I made no reply but to resist him doggedly, till at last, with a grunt, he let me go, and I turned, lying flat-faced, and swung my legs over the precipice.
“O, you old brute!” he said. “Well, go easy, then, and dig your toes in.”
And with that I let go and slid away, clawing and scratching like a cat coming down a tree. It was just to fasten on and commit one’s self to luck, which, fortunately for me, directed my feet to a ledge, on which I brought up, gasping and spitting out dirt. But once secure of my hold, and in a state to look about me, I was relieved to find that the position was much more possible than it had seemed either from above or below, the projecting spits of stonework being more and more pronounced than had showed at a distance.
I took a minute to get my wind, and then called up to Harry to follow; but he was already on his way.
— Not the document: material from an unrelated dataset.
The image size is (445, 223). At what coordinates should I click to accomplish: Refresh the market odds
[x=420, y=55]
I saw him coming at a risky pace, and by a slightly divergent course, which he had taken to avoid me. It would have carried him clear of the ruin altogether had I not, at the psychologic moment, clapped my hand to the seat of his small-clothes and checked his descent.
“O!” he howled, “let go!”
“I won’t!” I cried. “Don’t be an ass! Stick your foot out here!”
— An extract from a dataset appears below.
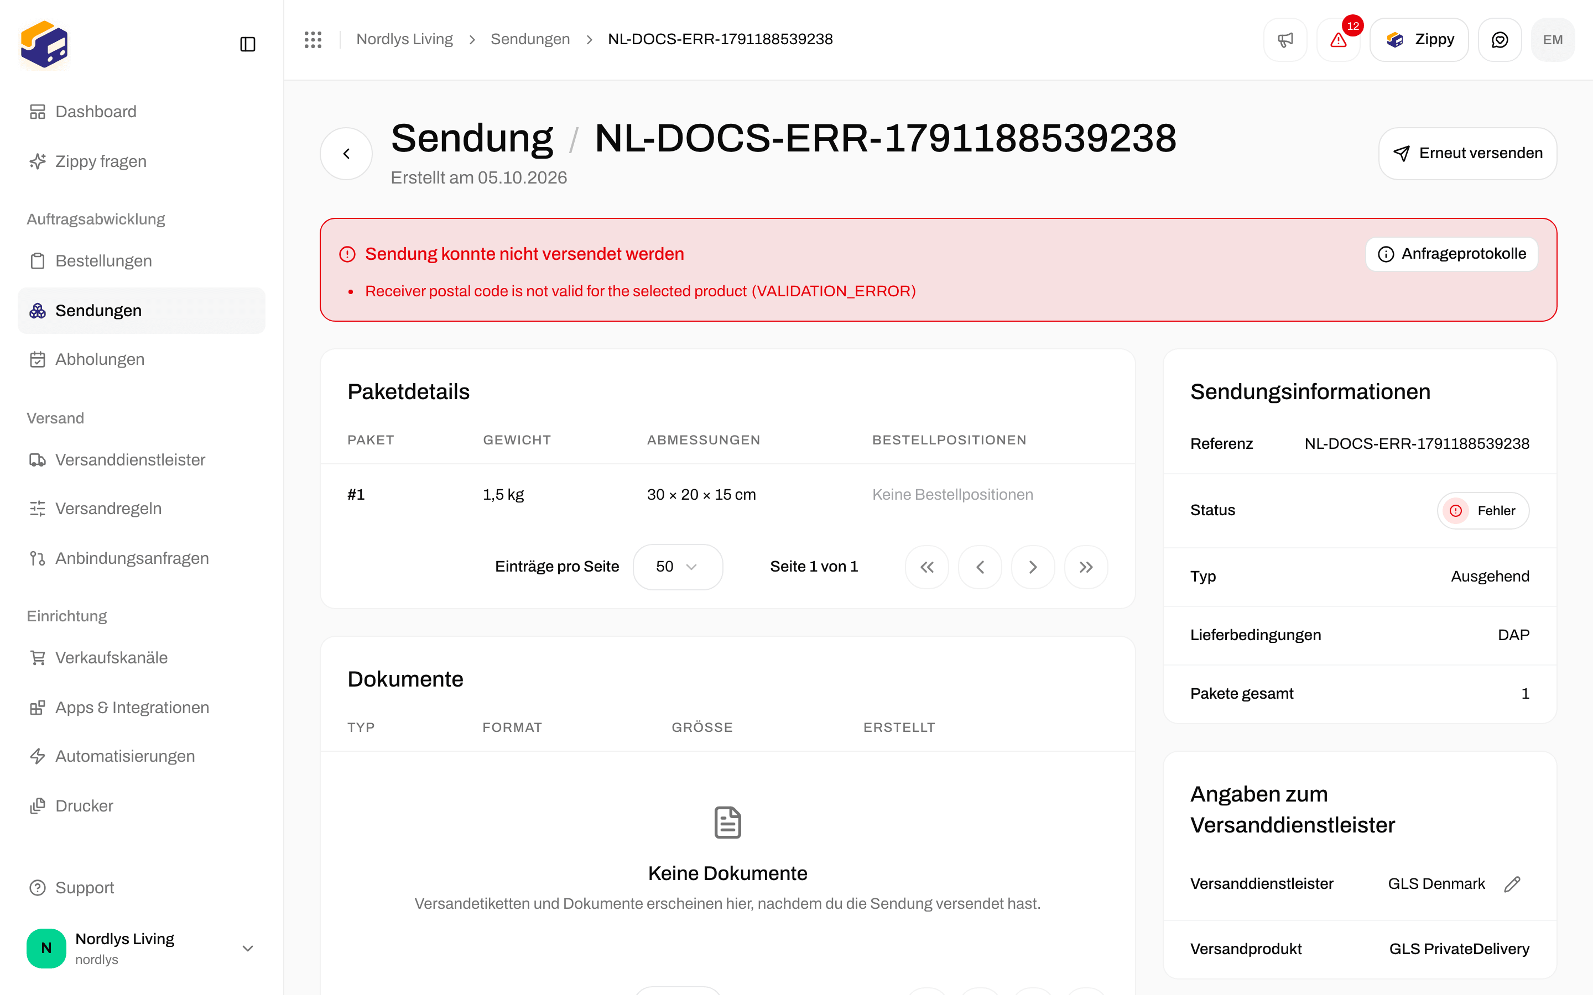Open the chat support icon in header
The image size is (1593, 995).
click(1500, 39)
With a desperate effort he managed to wriggle oblique, and in a moment we were standing together on the ledge.
“That was give and take,” he panted. “Like being saved from drowning by a shark. Can’t say your bark’s worse than your bite.”
I chuckled so that I was near falling off our perch, till a sudden thought sobered me.
“Supposing, after all, we can’t get in, or up or down neither?” I said dismayed. “A pretty picture we shall make, stuck up here.”